Reproduce the part of the records from the line containing "1330x488 pixels. At" through the end of the records as a Markdown table with the columns Row and Line, numbering each line and leaving out blank lines and pictures.

▶ **Records from a pointing dataset**
== == ==
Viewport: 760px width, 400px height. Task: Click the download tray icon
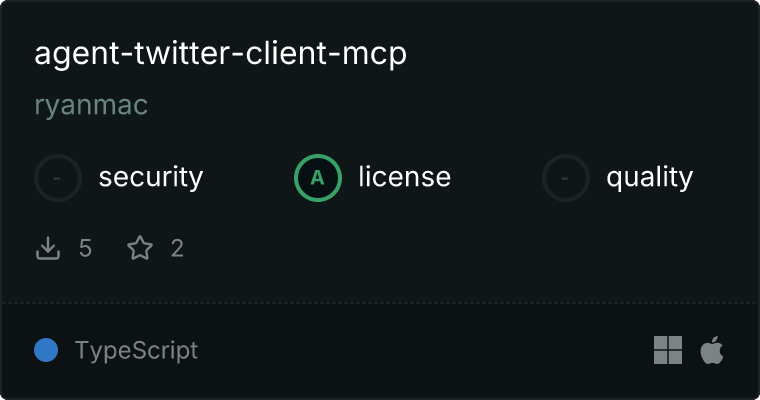coord(48,248)
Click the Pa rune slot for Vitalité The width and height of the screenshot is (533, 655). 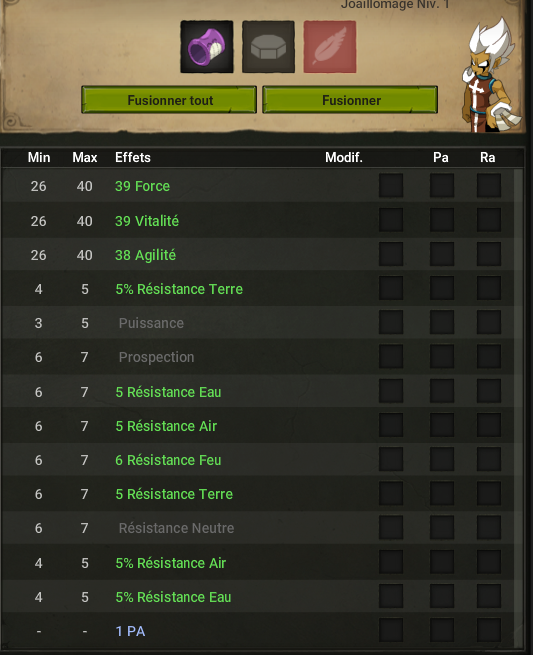(x=442, y=220)
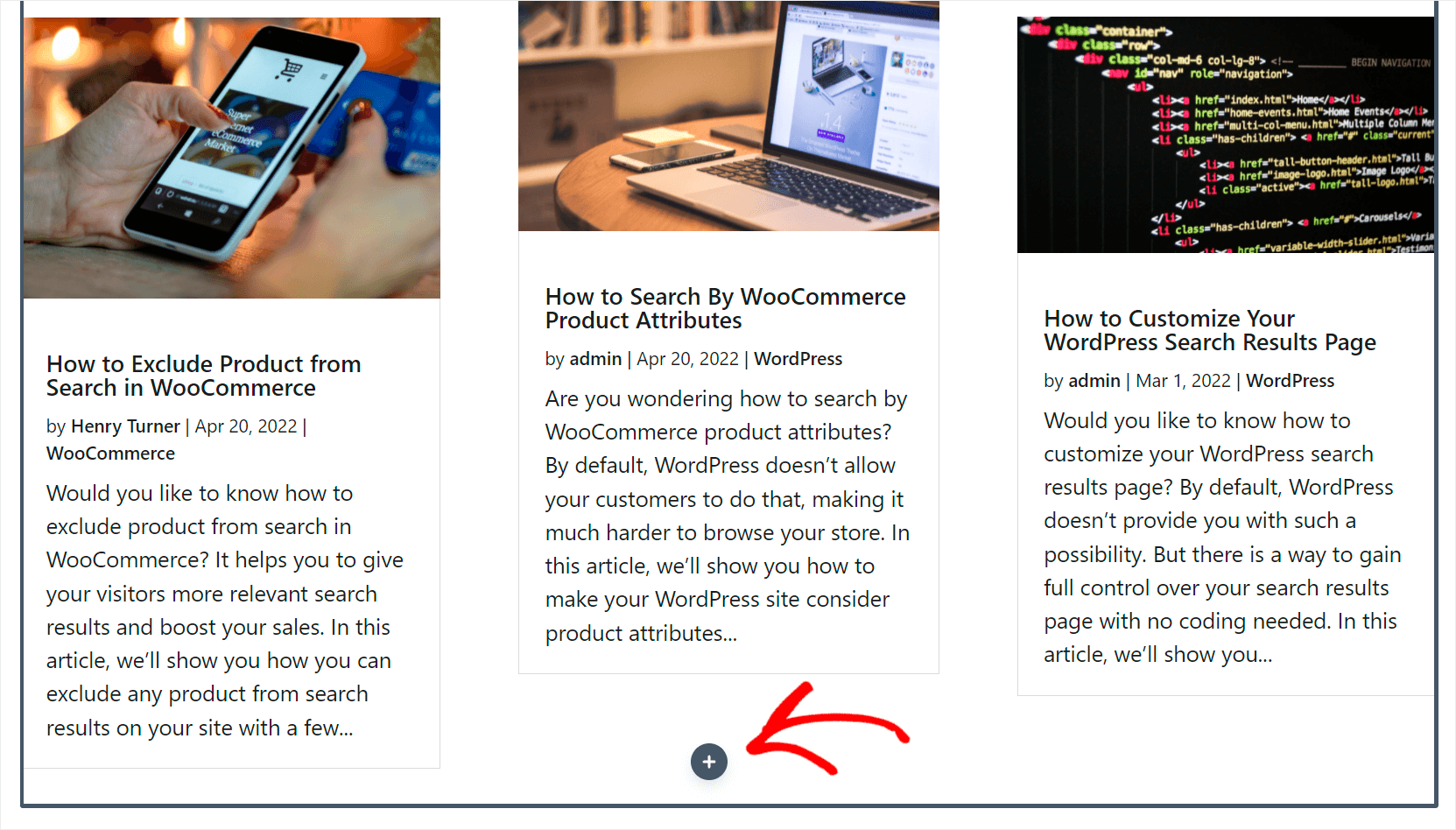Screen dimensions: 1456x830
Task: Click admin author on the Customize post
Action: (1094, 381)
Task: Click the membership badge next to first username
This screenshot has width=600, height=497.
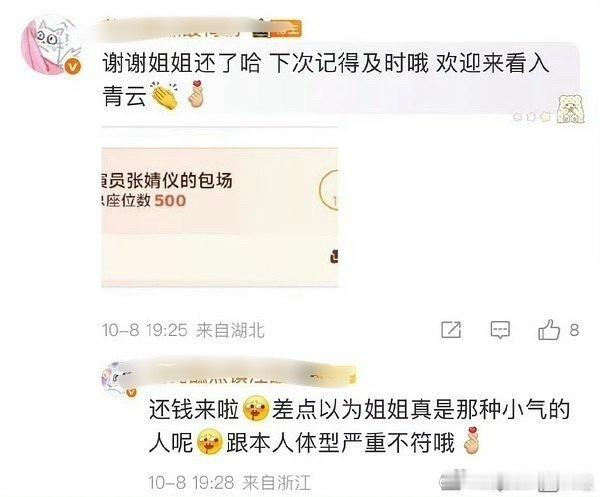Action: pyautogui.click(x=278, y=28)
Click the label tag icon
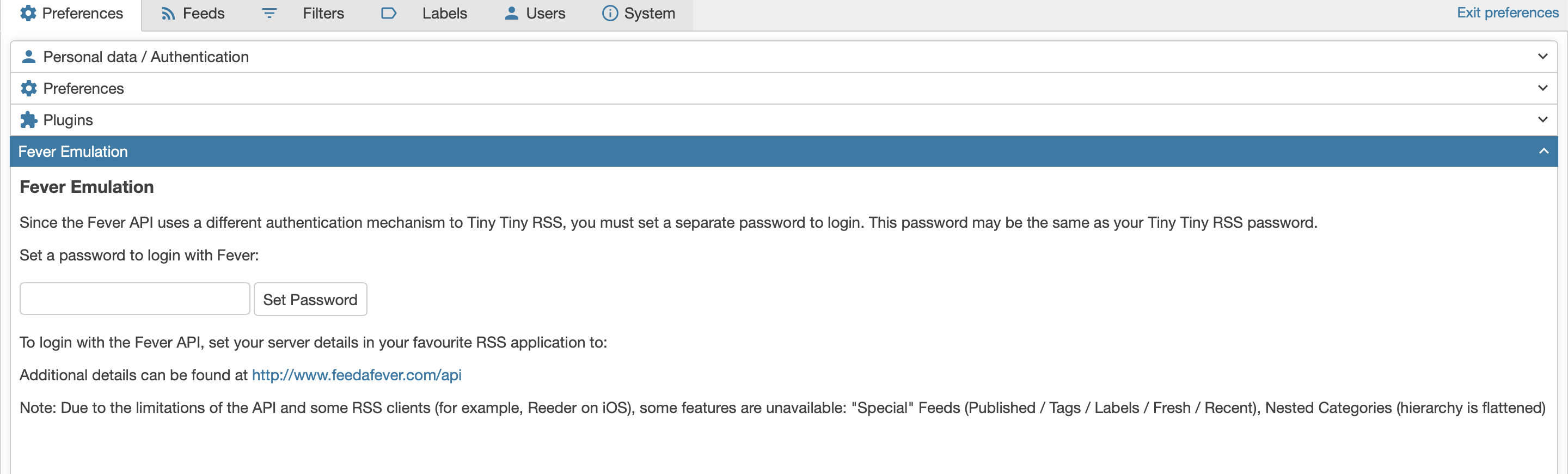1568x474 pixels. coord(388,14)
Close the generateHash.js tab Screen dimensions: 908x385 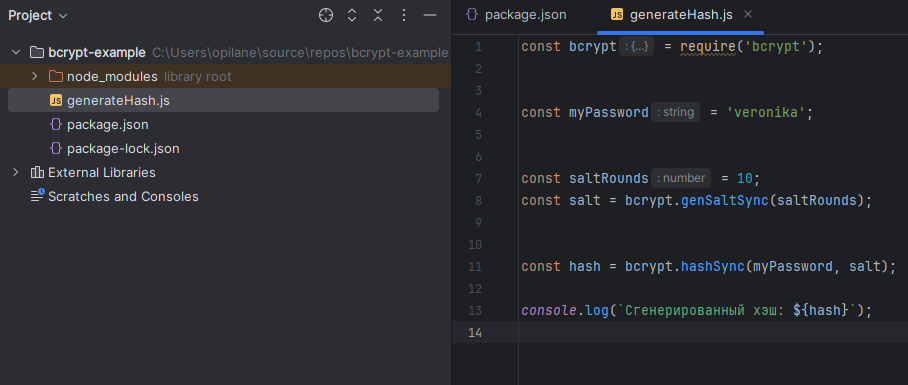[748, 14]
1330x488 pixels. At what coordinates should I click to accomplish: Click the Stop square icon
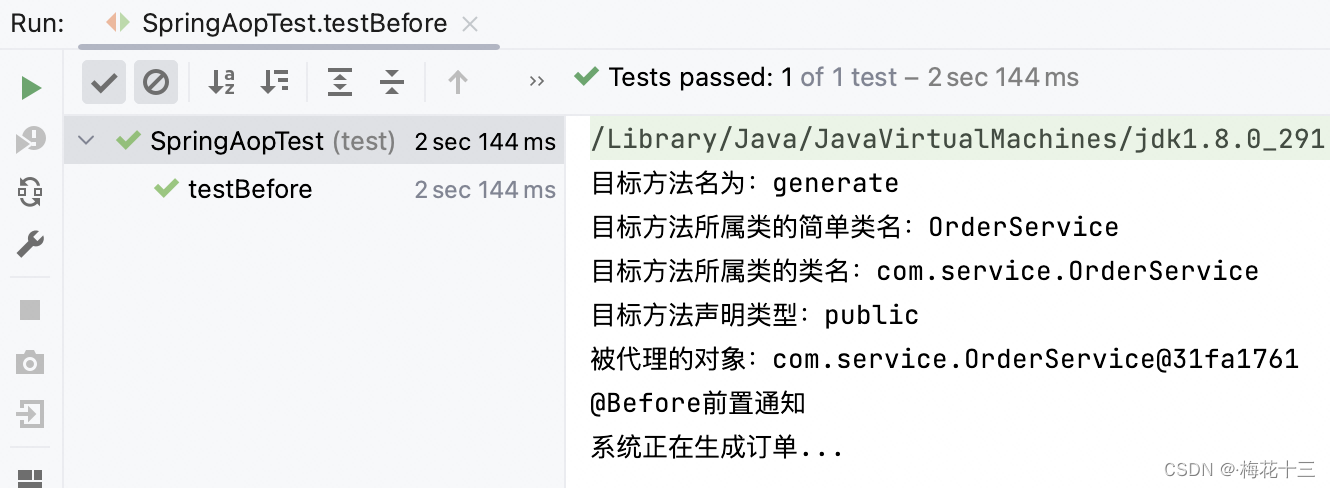[x=31, y=310]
== == ==
▶ **TASK ANSWER**
| Row | Line |
|---|---|
| 1 | 1330x488 pixels. At what coordinates should I click to accomplish: Click the Stop square icon |
| 2 | [x=31, y=310] |